The white-whiskered hermit is about 13 cm long. Males weigh 4 to 7 g and females 4 to 6.5 g. This medium-sized hermit has a bronzy crown and iridescent bluish green upperparts. Its underparts are green to dark gray. The face has a black "mask" with a buffy supercilium and a white gular stripe. The male's bill is almost straight. The female has a shorter and gently decurved bill, shorter wings, more grayish underparts, and a longer tail than the male.
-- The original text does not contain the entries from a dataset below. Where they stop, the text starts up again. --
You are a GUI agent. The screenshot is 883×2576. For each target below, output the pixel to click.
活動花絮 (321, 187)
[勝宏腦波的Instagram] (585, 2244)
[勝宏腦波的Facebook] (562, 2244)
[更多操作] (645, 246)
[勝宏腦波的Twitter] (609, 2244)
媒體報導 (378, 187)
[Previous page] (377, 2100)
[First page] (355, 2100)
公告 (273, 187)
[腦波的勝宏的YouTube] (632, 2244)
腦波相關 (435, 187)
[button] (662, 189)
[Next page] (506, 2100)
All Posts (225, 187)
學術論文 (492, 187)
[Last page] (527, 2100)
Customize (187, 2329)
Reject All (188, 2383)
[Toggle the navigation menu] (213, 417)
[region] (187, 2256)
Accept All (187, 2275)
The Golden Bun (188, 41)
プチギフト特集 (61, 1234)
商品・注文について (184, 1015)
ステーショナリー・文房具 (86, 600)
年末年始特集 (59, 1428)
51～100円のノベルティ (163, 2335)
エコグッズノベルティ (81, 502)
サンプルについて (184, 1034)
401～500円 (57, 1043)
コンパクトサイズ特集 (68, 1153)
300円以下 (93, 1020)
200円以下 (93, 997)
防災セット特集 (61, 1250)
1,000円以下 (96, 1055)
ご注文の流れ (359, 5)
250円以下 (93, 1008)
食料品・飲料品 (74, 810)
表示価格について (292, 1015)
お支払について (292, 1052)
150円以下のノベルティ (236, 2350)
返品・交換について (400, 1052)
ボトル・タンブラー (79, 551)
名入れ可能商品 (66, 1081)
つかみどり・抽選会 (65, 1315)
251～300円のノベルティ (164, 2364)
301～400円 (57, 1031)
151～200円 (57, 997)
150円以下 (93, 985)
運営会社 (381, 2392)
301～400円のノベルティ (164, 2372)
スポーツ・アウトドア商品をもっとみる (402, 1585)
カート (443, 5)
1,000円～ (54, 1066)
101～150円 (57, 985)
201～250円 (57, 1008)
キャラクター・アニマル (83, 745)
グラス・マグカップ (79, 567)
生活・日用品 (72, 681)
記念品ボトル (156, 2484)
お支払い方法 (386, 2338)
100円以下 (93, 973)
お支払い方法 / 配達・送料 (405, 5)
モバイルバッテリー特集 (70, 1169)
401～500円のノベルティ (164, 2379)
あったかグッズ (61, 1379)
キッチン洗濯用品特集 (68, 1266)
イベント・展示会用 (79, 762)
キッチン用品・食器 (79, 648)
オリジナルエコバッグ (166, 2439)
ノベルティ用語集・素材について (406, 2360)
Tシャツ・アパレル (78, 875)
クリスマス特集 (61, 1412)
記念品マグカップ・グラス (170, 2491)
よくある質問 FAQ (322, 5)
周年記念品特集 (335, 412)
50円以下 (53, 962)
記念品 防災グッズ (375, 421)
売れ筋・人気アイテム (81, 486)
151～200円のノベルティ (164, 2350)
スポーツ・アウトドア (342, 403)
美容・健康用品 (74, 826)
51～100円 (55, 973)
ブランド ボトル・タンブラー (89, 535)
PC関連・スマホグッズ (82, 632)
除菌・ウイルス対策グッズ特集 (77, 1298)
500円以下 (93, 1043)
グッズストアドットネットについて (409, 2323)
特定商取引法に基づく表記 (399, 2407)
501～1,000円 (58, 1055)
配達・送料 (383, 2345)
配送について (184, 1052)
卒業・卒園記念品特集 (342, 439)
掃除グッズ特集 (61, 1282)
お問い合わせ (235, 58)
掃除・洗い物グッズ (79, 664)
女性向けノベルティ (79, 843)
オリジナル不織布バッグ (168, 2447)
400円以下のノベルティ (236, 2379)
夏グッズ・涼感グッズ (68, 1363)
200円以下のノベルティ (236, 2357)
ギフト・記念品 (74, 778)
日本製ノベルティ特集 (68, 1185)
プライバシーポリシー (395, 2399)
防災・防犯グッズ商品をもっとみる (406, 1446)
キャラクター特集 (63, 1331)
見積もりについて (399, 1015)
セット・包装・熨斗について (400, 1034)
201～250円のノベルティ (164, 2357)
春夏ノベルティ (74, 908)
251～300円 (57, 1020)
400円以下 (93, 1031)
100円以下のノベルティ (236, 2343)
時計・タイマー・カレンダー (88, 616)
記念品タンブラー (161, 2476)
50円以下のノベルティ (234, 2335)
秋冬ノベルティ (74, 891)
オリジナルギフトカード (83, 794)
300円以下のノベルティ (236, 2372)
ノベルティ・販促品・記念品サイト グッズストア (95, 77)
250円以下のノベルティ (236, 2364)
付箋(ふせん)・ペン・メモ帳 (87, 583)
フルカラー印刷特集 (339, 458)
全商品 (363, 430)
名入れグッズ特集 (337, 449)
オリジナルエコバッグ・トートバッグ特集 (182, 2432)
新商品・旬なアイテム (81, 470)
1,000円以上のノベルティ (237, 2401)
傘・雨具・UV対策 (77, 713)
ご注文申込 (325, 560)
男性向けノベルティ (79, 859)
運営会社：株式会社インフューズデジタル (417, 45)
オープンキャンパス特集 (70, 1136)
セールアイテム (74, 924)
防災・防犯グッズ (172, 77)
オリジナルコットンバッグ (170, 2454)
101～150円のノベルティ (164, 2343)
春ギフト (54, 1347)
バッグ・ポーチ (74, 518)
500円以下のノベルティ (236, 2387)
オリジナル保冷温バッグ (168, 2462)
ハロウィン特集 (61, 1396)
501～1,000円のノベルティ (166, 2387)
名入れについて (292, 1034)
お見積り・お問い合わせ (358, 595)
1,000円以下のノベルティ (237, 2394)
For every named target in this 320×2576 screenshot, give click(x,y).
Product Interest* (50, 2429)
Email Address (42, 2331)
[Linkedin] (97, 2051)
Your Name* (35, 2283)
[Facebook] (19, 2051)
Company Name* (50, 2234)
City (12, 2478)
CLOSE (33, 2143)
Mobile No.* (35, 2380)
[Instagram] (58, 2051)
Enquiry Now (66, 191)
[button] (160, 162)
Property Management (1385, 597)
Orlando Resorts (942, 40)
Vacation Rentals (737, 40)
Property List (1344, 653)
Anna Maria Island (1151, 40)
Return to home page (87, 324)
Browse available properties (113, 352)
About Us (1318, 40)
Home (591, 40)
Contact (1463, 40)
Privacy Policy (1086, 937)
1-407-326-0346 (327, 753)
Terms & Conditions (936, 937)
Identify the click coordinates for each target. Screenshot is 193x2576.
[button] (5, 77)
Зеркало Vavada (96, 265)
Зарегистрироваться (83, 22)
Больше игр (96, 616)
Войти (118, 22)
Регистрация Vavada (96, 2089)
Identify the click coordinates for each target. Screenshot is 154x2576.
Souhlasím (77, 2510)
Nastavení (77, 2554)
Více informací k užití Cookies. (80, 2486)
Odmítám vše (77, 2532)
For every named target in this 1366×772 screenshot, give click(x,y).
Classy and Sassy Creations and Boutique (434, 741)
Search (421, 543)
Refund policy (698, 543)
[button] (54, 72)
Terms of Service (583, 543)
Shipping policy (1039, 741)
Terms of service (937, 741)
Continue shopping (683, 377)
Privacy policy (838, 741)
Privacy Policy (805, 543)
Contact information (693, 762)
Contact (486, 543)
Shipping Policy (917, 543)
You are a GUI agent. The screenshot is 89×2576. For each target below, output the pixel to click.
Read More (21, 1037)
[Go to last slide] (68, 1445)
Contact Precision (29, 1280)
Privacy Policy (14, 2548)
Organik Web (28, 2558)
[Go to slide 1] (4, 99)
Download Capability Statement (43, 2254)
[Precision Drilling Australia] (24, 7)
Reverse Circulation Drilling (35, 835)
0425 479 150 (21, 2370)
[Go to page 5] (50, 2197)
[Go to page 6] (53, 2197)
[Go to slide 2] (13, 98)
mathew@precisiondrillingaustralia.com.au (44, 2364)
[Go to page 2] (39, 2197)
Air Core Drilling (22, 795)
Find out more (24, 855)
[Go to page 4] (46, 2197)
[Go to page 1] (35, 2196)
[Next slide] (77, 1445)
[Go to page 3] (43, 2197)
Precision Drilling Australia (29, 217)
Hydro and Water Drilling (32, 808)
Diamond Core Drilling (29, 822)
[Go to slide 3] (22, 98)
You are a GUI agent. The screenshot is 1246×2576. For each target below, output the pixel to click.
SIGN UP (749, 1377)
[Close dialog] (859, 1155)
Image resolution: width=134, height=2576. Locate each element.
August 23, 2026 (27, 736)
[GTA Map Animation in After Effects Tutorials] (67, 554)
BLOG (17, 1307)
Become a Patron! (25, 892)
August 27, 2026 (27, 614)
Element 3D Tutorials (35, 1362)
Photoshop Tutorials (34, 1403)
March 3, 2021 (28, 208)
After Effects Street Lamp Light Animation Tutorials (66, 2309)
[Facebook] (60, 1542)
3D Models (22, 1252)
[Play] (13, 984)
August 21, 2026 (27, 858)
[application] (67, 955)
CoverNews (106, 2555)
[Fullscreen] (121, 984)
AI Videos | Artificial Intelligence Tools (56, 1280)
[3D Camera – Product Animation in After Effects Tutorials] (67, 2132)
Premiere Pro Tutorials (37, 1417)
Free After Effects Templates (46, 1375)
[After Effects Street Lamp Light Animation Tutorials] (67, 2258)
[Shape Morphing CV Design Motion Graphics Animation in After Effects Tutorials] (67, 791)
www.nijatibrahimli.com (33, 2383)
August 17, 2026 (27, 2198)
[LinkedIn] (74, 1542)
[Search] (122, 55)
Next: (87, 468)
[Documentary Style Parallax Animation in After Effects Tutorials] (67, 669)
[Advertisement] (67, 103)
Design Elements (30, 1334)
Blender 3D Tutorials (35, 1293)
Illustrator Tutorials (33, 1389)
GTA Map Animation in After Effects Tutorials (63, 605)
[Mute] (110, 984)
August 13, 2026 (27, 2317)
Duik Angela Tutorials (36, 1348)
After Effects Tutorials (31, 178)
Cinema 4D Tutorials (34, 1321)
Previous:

==Distribution and habitat==

The white-whiskered hermit is found from Colombia's northern Chocó Department south through western Ecuador to El Oro Province. It has also been reported in Panama near the Colombian border. It inhabits humid mid-elevation and montane forest, humid secondary forest, dense shrublands, and plantations. In elevation it usually occurs below 1200 m but has been recorded as high as 2000 m.

==Behavior==
===Movement===

The white-whiskered hermit is primarily sedentary but apparently makes seasonal elevation movements in Ecuador.

===Feeding===

The white-whiskered hermit is a "trap-line" feeder like other hermit hummingbirds, visiting a circuit of a wide variety of flowering plants for nectar. It also consumes small arthropods.

===Breeding===

The white-whiskered hermit's breeding season has not been described, though it appears to span from November to July. The nest is a cone-shaped cup suspended from the underside of a drooping leaf. The clutch size is two eggs.

===Vocalization===

The white-whiskered hermit's song is "a continuous series of rather harsh 'kree-u' notes". It also gives a series of "seek" notes while wagging its tail on a low perch at a lek.

==Status==

The IUCN has assessed the white-whiskered hermit as being of Least Concern though its population size is unknown and believed to be decreasing. It is "[g]enerally common in wet forests [but] long-term survival clearly depends on habitat conservation."